Chadian rebels have left the capital N’Djamena and are heading back east towards Darfur, but it doesn’t look like the fighting will end anytime soon. The rebels, backed by the Bashir government in Sudan, have vowed to not give up their fight and are merely pulling back to regroup. Chad also supports rebels inside Sudan who are fighting government forces and the janjaweed the same people who brought you the bloodbath in Darfur. Chadian President Idriss Deby came out in full military uniform to gloat over the victory and issued a carefully worded speech that seems designed to draw France into a conflict with Sudan. In a radio interview he said:

‘I issue a solemn call to the European Union, and to the initiator of this idea France, to ensure that this force comes to take up positions as soon as possible to alleviate the burden we are currently bearing,’ he told French radio station Europe 1. ‘The international community must help the Darfuris who are threatened in their very existence,’ Mr Deby said.

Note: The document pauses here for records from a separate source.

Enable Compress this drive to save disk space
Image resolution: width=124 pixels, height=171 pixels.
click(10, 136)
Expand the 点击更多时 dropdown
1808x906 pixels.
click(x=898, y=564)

Yesterday’s NY Times article was better than today’s, it says:

“We are just cleaning the garbage off the streets of Ndjamena,” said Hassana Abdoulaye, the provincial governor, smiling as he watched a crew of firemen heave the corpses into a bright yellow front loader, which then tipped them into a dump truck headed for a mass grave. Just a few smears of dried blood remained.

Darfur rebels came to President Deby’s aid…

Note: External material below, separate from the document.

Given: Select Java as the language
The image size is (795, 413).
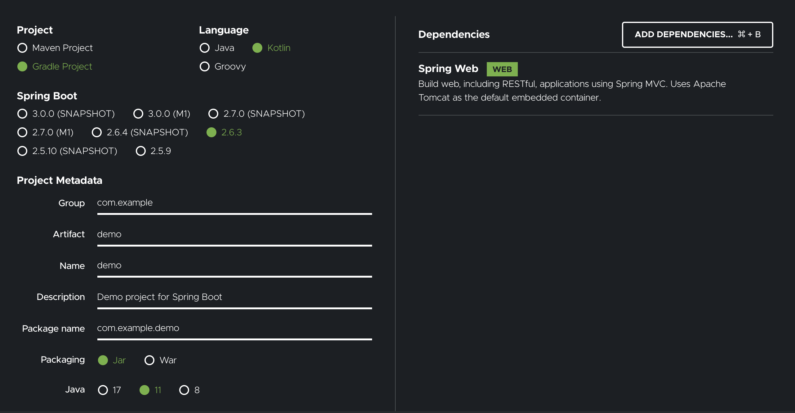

John Prendergast, a former Clinton administration official and antigenocide activist who has worked in Chad and Sudan for 20 years, said Sudan had been trying to overthrow Mr. Déby because of his support for Darfur rebel groups and his willingness to allow a European peacekeeping force to deploy in Chad to protect Darfur refugees living on the country’s eastern border with Sudan.“This has been an undeclared proxy war between Chad and Sudan for nearly four years now,” he said in an e-mail message. “The international community has largely turned a blind eye.”

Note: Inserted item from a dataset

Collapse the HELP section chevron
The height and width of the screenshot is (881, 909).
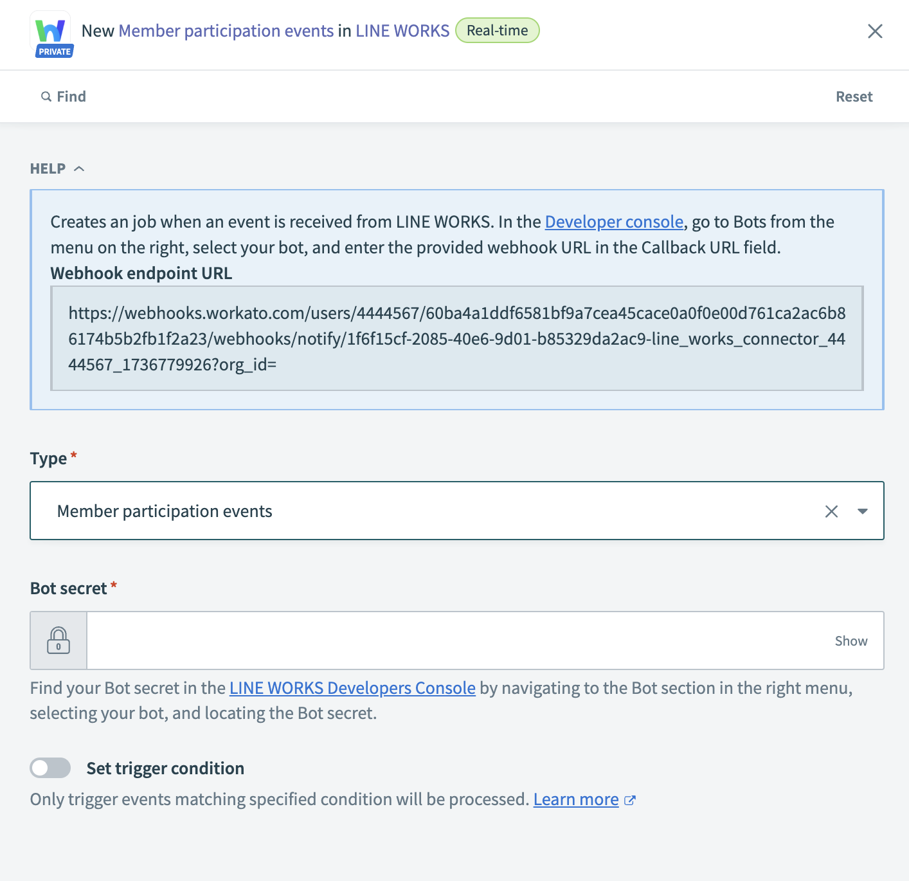point(79,168)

Sudan has denied these accusations, and argues that it is Chad that is fomenting trouble in Sudan’s backyard by supporting rebels in Darfur, claims that were bolstered by the arrival on the battlefield of the Darfur rebel group the Justice and Equality Movement to help defend Mr. Déby’s government.

And then this:

After days of defending the presidential palace from a rebel assault, Chad’s army demonstrated its firm grip on the capital on Wednesday by sending truckloads of soldiers bristling with automatic weapons and rocket-propelled grenades racing through the city at top speed. Among them were soldiers who appeared to be children.

At one checkpoint, a boy whose voice had not yet broken sat atop a pickup, his gun barely taller than he was, his red beret a loose fit on his small head.

“He is 9,” one of the other soldiers said with a laugh. “No, he is 14.”

Asked whether the boy had seen combat, his older compatriot grabbed his automatic weapon and smiled, saying, “He can handle this and heavy weapons too.”

France — and the rest of the world — is being forced to pick their poison. There’s the Bashir government in Sudan, who are some of the biggest scumbags of all time and are responsible for millions of deaths in the south of Sudan and hundreds of thousands in Darfur. Then there’s Deby in Chad, an oil robber baron type who uses children to keep himself in power.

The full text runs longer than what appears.